Un dato emerge chiaro: oggi le risorse disponibili rappresenterebbero solo un sesto di quanto previsto dalla legge Obiettivo e molto meno della metà di quanto riportato nei manifesti elettorali. Alla domanda se questo risponde a verità Lunardi replica con i dati di un articolato «dossier» destinato a finire nelle prossime ore sul tavolo del presidente del Consiglio Berlusconi. «Vorrei solo ricordare le gravi responsabilità che i governi di sinistra hanno avuto nel congelamento di opere indispensabili ai cittadini e allo sviluppo dell´economia italiana. A noi è toccato - dice il ministro - il difficile compito di riprendere in mano una situazione ampiamente compromessa. L´opposizione ironizza, dicendo che quando parliamo di ?attivazione di cantieri´ parliamo del nulla. Siamo come i buontemponi che al bar con gli amici dicono di aver attivato l´acquisto della Ferrari solo perché all´autoricambi hanno acquistato uno specchietto retrovisore della casa di Maranello... La realtà è una cosa ben diversa». Ma anche i problemi di cassa e di bilancio sono una realtà con cui fare i conti nel momento in cui sulle grandi opere grava il rischio di pesanti tagli, non inferiori a 10% del totale, per finanziare la riduzione delle aliquote Irpef che Berlusconi persegue in vista della prossima campagna elettorale. «Ho questa brutta sensazione - spiega Lunardi - credo che i tagli verranno fatti. Certo, andranno ad incidere sulle grandi opere e sull´apertura di nuovi cantieri. Si tratta di decidere se tagliare sulle infrastrutture oppure no. La mia opinione personale è relativa al fatto che se non si investe sulla mobilità, lo sviluppo non arriverà mai: quindi io investirei soprattutto sulle infrastrutture. Questo Tremonti lo sa, ma evidentemente ha la giacca tirata da tante parti, dovrà accontentare un pò tutti, oppure fare soffrire un pò tutti».
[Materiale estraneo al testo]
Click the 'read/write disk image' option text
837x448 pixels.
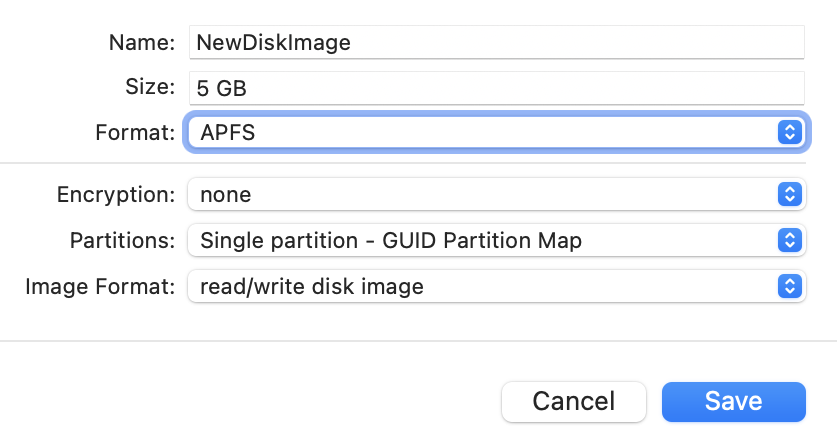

La situazione comunque sarebbe ancora sotto controllo. «Dei 128 miliardi di euro necessari per il piano delle grandi opere da realizzare in dieci anni, il 35% delle risorse è già reperito: 18, 5 miliardi sono stati stanziati con leggi dello Stato, 11, 9 miliardi arrivano da risorse non spese in passato, 4, 8 miliardi provengono da capitali privati, 7, 9 miliardi di euro infine dalla Ue». Ecco il quadro della situazione.

Cantieri aperti: 20,6 miliardi disponibili. «Stiamo completando l´alta velocità ferroviaria relativa al Corridoio 5 tra Padova e Mestre e Novara e Milano. Sulla Salerno Reggio Calabria con 2 miliardi di euro abbiamo aperto i cantieri per due lotti di lavori. Per il potenziamento della rete ferroviaria pronti 479 milioni per la Ventimiglia-Genova. Disponibili inoltre i primi 4,131 miliardi di euro destinati alla realizzazione del Mose, le paratie mobili della laguna di Venezia. Bene anche i lavori sul grande raccordo anulare di Roma dove c´è una disponibilità finanziaria di 613 milioni. Altri 381 milioni sono già nelle casse della Metropolitana di Napoli.

Opere da cantierare: risorse necessarie 47,9 miliardi «In questo capitolo di interventi - spiega il ministro comprendiamo sia i lavori parzialmente finanziati sia quelli deliberati e finanziati ma fermi per mancanza di progetti o autorizzazione. In questo contesto vanno considerate le opere attivate ovvero già approvate dal Cipe. Ci sono risorse per 47, 9 miliardi, 4, 7 dei quali destinati alla realizzazione del terzo valico alpino sulla Genova Novara Milano, e i 4,7 miliardi di euro, 319 milioni sono in cassa, destinati alla realizzazione del Ponte sullo Stretto per il quale confermo che sarà realizzato entro il 2011».